Speculation is rife over the timing of Kean’s departure, with the tone of his statement suggesting a claim for constructive dismissal could be on the cards. Any such claim could theoretically lead to a bigger pay-off than a payout for being sacked.
Blackburn’s long-suffering fans have been criticised in many quarters for their campaigning against Kean, which at times has reached vitriolic levels.
For their part, many fans feel Kean and his agent Jerome Anderson were in some way to blame for the removal of Kean’s predecessor, Sam Allardyce and for the fact that Kean (a manager with no Premier League managerial experience) replaced him and then produced much inferior on-pitch results.
Many of those same fans also feel Kean was disingenuous when claiming that a spiked drink (when drinking with fans) led to his arrest for drinking driving in May 2011; he was later convicted.
News of Kean’s arrest was first widely reported on 17 May 2011, exactly the same day that The Sun ran a big ‘bung’ allegation story about alleged irregular payments made to a contact of Sam Allardyce’s around Gael Givet’s transfer. The bung story massively overshadowed coverage of Kean’s drink driving.
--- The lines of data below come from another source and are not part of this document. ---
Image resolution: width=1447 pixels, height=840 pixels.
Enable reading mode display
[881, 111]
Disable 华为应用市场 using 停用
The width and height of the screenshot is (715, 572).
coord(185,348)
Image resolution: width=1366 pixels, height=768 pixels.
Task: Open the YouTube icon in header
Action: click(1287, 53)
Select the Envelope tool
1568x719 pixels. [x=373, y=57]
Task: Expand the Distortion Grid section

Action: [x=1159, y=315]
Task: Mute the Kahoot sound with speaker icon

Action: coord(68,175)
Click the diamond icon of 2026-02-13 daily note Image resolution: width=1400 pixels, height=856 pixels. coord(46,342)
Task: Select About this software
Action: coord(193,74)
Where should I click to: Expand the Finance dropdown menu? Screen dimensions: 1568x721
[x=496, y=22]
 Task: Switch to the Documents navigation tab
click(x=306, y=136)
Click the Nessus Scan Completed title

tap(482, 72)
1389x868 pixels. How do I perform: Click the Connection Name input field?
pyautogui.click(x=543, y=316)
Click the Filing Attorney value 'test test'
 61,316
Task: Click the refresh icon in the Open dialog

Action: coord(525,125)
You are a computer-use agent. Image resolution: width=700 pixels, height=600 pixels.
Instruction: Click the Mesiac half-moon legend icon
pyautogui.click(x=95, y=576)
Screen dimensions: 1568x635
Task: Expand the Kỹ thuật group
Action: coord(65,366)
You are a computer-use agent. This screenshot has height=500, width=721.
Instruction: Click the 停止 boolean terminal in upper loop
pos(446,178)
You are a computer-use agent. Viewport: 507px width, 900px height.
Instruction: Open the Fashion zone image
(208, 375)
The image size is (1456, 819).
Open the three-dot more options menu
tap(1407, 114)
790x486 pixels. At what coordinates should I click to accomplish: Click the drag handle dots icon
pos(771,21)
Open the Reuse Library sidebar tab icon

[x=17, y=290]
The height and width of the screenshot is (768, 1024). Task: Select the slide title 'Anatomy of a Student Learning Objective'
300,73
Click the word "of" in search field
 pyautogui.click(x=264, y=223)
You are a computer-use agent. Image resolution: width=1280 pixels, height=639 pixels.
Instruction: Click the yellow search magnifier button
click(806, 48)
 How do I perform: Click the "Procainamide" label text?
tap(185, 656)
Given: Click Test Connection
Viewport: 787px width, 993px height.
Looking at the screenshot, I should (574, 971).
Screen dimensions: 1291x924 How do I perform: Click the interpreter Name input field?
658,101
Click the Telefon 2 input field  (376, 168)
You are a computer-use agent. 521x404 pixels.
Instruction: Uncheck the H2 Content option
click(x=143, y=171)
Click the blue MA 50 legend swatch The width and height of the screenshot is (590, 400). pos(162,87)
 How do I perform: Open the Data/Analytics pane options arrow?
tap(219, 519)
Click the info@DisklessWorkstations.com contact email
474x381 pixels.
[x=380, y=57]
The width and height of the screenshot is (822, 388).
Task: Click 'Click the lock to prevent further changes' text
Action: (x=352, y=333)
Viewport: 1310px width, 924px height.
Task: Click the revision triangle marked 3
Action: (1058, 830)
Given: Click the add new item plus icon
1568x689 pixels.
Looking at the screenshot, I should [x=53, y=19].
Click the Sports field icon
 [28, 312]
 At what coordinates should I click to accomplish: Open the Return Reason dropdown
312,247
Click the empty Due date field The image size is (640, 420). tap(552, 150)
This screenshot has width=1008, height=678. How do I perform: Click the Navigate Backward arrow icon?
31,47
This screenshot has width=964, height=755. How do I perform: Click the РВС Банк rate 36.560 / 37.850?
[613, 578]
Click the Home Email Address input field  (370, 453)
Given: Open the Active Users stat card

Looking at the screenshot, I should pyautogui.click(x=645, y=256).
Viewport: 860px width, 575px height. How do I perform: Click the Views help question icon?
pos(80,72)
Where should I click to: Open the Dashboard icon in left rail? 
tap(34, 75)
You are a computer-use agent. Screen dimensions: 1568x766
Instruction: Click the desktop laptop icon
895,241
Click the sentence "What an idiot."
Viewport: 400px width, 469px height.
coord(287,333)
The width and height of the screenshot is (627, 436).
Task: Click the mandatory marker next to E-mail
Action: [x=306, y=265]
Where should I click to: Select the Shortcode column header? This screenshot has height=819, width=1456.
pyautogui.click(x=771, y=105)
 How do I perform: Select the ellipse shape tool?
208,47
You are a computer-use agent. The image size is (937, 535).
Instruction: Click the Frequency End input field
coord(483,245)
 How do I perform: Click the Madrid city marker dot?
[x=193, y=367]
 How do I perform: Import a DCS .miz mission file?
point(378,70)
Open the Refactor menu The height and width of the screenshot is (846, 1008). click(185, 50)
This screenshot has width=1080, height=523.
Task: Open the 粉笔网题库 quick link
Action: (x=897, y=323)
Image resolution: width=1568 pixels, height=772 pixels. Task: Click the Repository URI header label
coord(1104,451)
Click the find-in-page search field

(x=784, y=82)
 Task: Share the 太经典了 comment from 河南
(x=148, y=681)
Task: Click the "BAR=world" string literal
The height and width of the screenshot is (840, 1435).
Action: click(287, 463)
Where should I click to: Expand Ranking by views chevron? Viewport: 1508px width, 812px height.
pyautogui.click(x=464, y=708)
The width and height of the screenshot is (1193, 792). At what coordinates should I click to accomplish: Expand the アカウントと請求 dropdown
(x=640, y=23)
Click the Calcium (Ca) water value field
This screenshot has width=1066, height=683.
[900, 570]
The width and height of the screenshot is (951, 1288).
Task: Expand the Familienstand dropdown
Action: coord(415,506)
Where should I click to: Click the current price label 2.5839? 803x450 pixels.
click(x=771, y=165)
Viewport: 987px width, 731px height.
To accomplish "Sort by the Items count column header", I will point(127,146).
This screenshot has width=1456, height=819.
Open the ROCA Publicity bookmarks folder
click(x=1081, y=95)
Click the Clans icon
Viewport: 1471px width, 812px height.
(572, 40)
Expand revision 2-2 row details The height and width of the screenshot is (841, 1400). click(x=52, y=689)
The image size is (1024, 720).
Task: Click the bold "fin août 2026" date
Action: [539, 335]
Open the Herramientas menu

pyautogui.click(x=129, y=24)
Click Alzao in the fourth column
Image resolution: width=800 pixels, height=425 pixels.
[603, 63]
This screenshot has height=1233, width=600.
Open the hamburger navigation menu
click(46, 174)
This might have been construed in some quarters as coincidentally very fortunate for Kean.
Kean’s apparently unrealistic views of Blackburn’s fortunes also rubbed fans up the wrong way. He predicted a top-10 finish and League Cup success in the pre-season tour for the 2011-12 campaign. Instead Blackburn went down. In the same pre-season drinking session with supporters, he also alleged Allardyce was crooked, which earned him and the club legal letters from Allardyce’s lawyers.
Blackburn’s signing of Anderson’s son, Myles, when Kean was manager, also raised eyebrows among fans, who believed Kean could be making decisions for other than pure footballing reasons. Anderson and Kean have both passionately insisted Myles Anderson can make it as top-flight player. Anderson Jnr is currently on loan at Aldershot in League Two.
As Sportingtelligence has documented, Rovers signed a number of players in Kean’s tenure that Kean had little or no involvement in signing. Yet he always publicly insisted the owners were brilliant and supportive, and that all the signings were his own. To fans who knew – or at least suspected – this wasn’t the case, Kean appeared to be a complicit puppet who was party to their club’s misfortunes.
For these reasons, Kean became a target of the fans’ ire – not least because the absent owners were not there to take the flak. Kean took it for them and kept his job until now by never once being critical of the owners in public.
The supporters will now wait to see who replaces Kean. For the moment, they see his removal as symbolic of a new era.
A statement from one campaigning fans’ group said: ‘The BRFC Action Group now wants to put all its energies in helping rebuild the family community club of just two years ago. Mistakes have been made and lessons need to be learned.
‘Since Shebby Singh’s appointment [as day-to-day de facto CEO], open and honest dialogue has been forthcoming and welcomed. He has taken the supporters un-diluted concerns directly to the owners and they have acted upon them. Now is the time for all supporters to unite, put their full support behind the manager’s replacement and the players and be the clubs 12th man in the quest for promotion.
‘If a club ever needed its supporters, it’s now. Together the owners, board, employees, the management, players and supporters can rebuild the institution to levels that are even better than ever before. One town, one club and one vision, with supporters shoulder to shoulder with their club’.